- _Document section_:

Title

Choose Healthier Initiative: Design, Implementation and Effects of a Color-Coded Labeling Intervention on Vending Machines at an Urban Academic Medical Center.

Document Type

Presentation

Publication Date

7-9-2013

Comments

Capstone Committee:

Chair: Rickie Brawer, PhD, MPH, MCHES, Thomas Jefferson University

Shelley Chamberlain, RD, LDN, Thomas Jefferson University Hospital

Abstract

In the past few decades obesity has risen dramatically in the US and has emerged as a national health problem. Centers for Disease Control and Prevention (CDC) reports indicate more than 35% of adults in the US are obese. Healthy People 2020, emphasizes the importance of community based programs to address obesity in non-traditional settings like worksites and schools. Vending machines are an integral part of our food environment. Studies show that vending machines typically carry unhealthy food. The Choose Healthier Initiative was created and implemented at Thomas Jefferson University and Thomas Jefferson University Hospitals with the aim of improving the vending environment. A color-coding criteria was developed for snacks and beverages in the vending machines. Items were color-coded into healthier (green), less healthy (yellow) and least healthy (red) groups. Messages were posted on vending machines to explain color-codes. Pre and Post color-code sales data were compared to find whether color-codes increased sales of healthy food and beverages and decreased the sales of unhealthy ones. A survey was conducted to assess whether color-codes had any effect on users’ choice of snacks and beverages. Study results indicate that there was a significant reduction in post color-code sales of unhealthy (red) snacks (P = 0.03). Additionally, the sales of healthier snacks and beverages increased though they were not statistically significant. Our survey results indicate 51% of the respondents used color codes to select snacks and beverages and 94% of those who used the color-codes agreed that color-codes helped them to make a better choice. These results of this study support that a simple color-coded labeling system is feasible and effective. As a result of this, Jefferson has planned to scale up the intervention.

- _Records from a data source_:
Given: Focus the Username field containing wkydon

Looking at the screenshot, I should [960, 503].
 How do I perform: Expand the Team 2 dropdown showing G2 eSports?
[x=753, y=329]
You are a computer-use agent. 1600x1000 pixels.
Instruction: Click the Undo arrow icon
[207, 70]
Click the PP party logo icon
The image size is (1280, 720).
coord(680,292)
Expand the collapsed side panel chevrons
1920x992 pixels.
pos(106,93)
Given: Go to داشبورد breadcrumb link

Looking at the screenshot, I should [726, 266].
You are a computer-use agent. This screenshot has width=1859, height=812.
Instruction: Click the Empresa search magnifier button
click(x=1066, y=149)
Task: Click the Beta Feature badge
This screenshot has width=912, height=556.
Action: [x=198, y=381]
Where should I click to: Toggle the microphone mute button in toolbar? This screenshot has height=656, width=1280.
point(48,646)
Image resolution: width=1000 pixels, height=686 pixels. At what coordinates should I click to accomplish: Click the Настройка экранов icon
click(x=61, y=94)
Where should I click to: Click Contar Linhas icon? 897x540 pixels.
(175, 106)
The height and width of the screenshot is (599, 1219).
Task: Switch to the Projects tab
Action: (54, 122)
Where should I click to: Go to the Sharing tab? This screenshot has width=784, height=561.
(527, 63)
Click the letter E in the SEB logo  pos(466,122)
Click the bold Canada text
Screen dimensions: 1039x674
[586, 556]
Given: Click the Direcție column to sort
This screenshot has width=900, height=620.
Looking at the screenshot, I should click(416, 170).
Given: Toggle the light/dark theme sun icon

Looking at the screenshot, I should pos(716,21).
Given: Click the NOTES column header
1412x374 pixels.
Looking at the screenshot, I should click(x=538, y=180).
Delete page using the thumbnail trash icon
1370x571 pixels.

- _What to do_:
• 1. In the Choose Healthier Initiative document, what percentage of survey respondents used the color codes to select snacks and beverages?
• 2. Which color-code groups does the Choose Healthier Initiative document use to sort vending machine items, and what color goes with each?

- _Task-by-task outputs_:
• 1. 51%

• 2.
- Healthier: green
- Less healthy: yellow
- Least healthy: red